# Your instructions:
The expected output is an exact copy of the lines from the one containing "Where should I" to the final line below, minus any pictures.

--- START ---

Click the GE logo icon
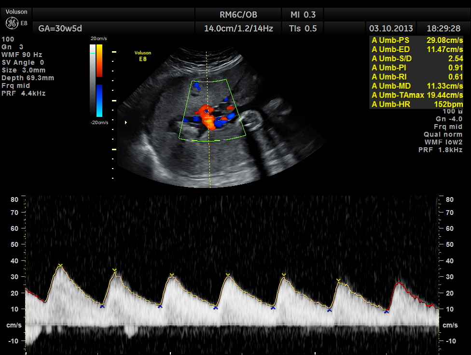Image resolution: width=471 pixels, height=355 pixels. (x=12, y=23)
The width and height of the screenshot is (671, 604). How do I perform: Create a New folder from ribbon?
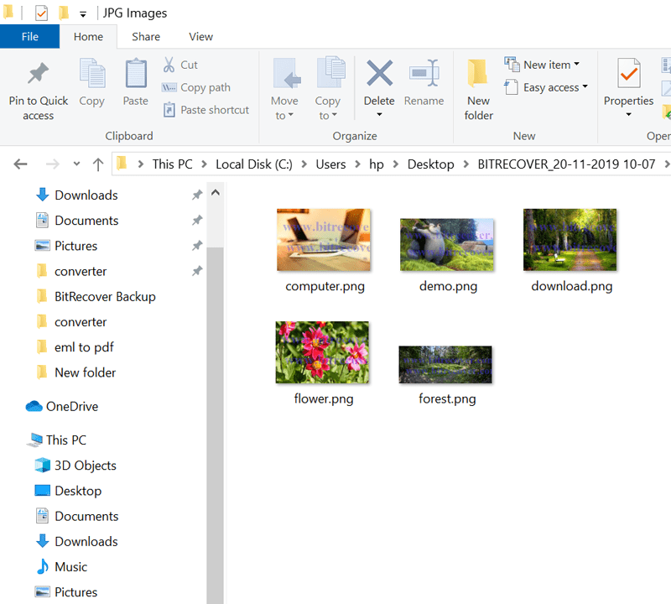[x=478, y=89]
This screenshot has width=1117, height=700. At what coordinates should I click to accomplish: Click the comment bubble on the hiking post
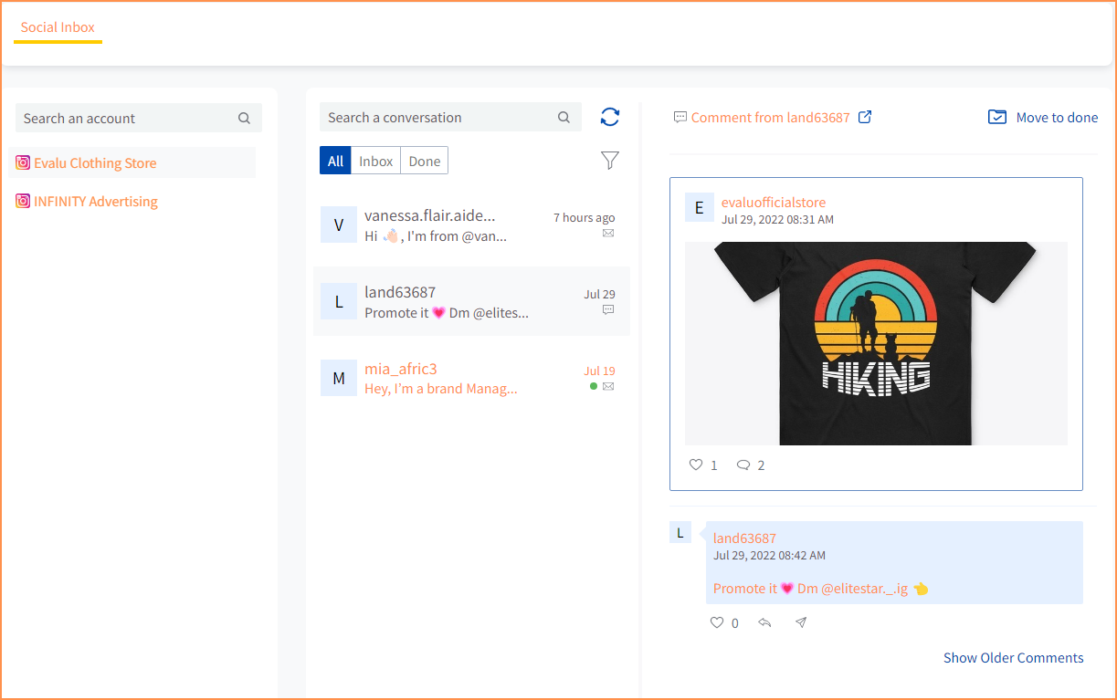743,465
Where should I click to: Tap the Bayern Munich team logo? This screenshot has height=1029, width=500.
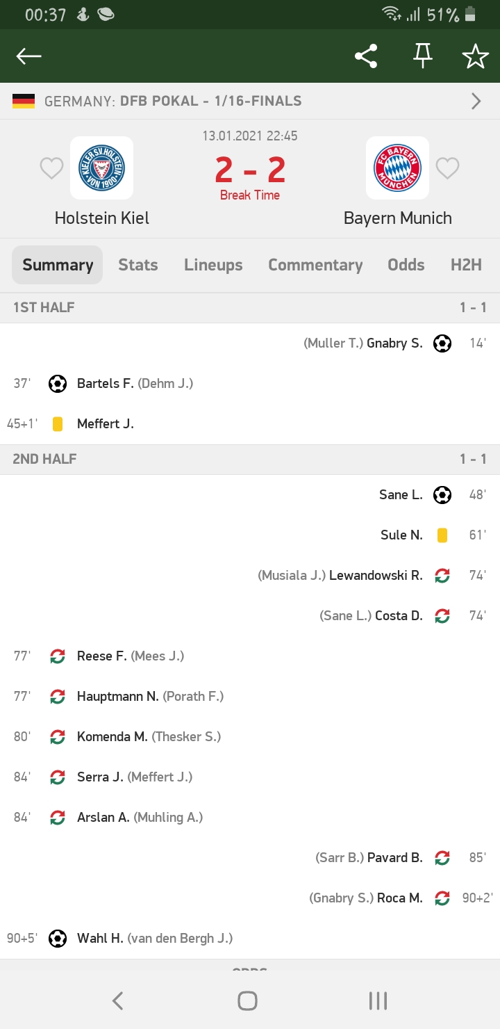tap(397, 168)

--- END ---

# Exercise solution:
Where should I click to: Tap the Bayern Munich team logo? This screenshot has height=1029, width=500.
tap(397, 168)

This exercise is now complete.